--- TEXT SECTION ---
+-------+

News

It's life, but not as we know it



4 December 2010

First published in the Daily Telegraph on 4 December 2010.

Bacteria are the true rulers of the Earth.

Their numbers, activities and diversity are far greater than any other group of organisms and they have an amazing capacity to make a living in the most unlikely environments.

Bacteria that tolerate high concentrations of toxins, such as arsenic, are not unusual and have been long studied for their possible role in cleaning up contaminated sites.

Dr Nick Coleman, from the School of Molecular Bioscience, writes about the significance of NASA's finding of a new form of bacteria that can use arsenic in place of phosphorous for its biological processes.
Dr Nick Coleman, from the School of Molecular Bioscience, writes about the significance of NASA's finding of a new form of bacteria that can use arsenic in place of phosphorous for its biological processes.

Bacteria that can 'breathe' using arsenic compounds instead of oxygen are also known, although these are rare and only found in environments very rich in arsenic, such as Mono Lake in California, USA.

+-------+

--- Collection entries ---
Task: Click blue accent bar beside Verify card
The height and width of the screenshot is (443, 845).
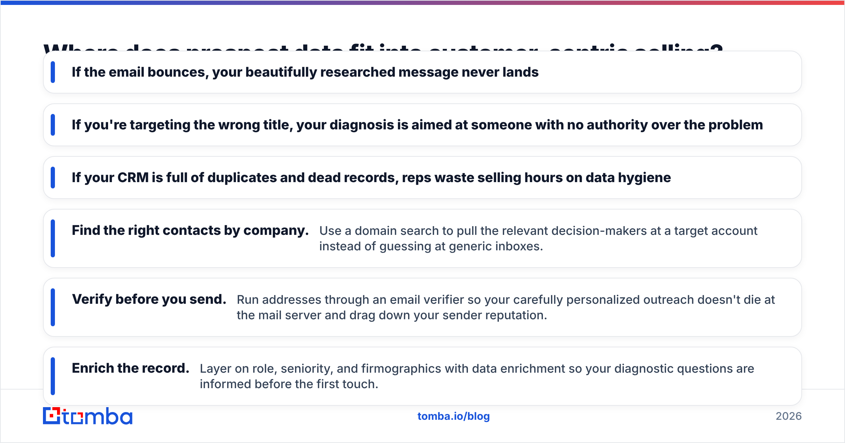Action: pos(53,307)
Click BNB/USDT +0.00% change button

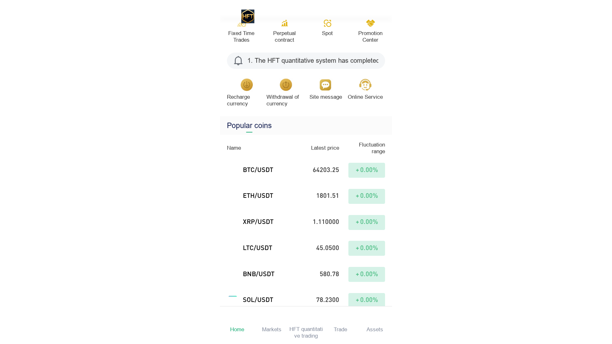coord(367,274)
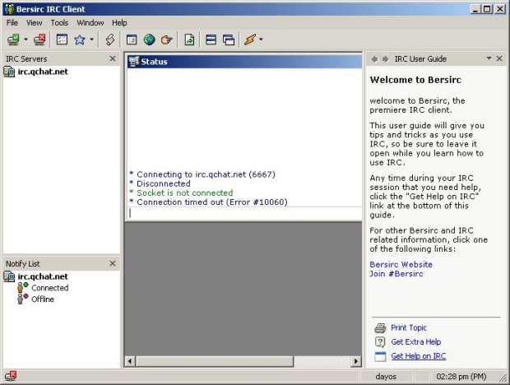510x385 pixels.
Task: Select the Offline group in Notify List
Action: pos(42,299)
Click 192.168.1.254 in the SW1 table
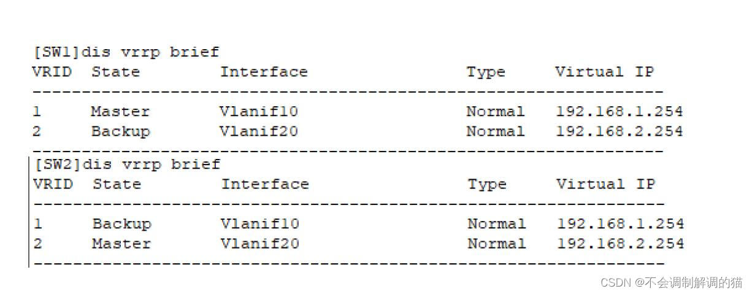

+-------+

--- QUESTIONS ---
A. Reproduce the part of the bacteria article that begins at the words "Bacteria that tolerate" and ends after "in California, USA.".
B. Resume the bacteria article after its last sentence and continue it.
None of the records are needed for this work.

--- RESULTS IN ORDER ---
A.
Bacteria that tolerate high concentrations of toxins, such as arsenic, are not unusual and have been long studied for their possible role in cleaning up contaminated sites.

Dr Nick Coleman, from the School of Molecular Bioscience, writes about the significance of NASA's finding of a new form of bacteria that can use arsenic in place of phosphorous for its biological processes.
Dr Nick Coleman, from the School of Molecular Bioscience, writes about the significance of NASA's finding of a new form of bacteria that can use arsenic in place of phosphorous for its biological processes.

Bacteria that can 'breathe' using arsenic compounds instead of oxygen are also known, although these are rare and only found in environments very rich in arsenic, such as Mono Lake in California, USA.

B.
The new NASA results are revolutionary because they show that functional DNA and other cellular components can be made using arsenic instead of phosphorous. And further, living things can thrive in the absence of phosphorous, previously thought essential for all life. The significance of this finding for the existence of life on other planets is threefold.

Firstly, it demonstrates the incredible ability of life to adapt to apparently inhospitable environments.

Secondly, it shows planets lacking phosphorous can still potentially support life.

Finally, it makes us rethink questions such as: "What is life and how will we recognise it if we find it elsewhere in the galaxy?"

Dr Nick Coleman is a lecturer in microbiology in the School of Molecular Bioscience at the University of Sydney. His research is in the area of microbial biotechnology.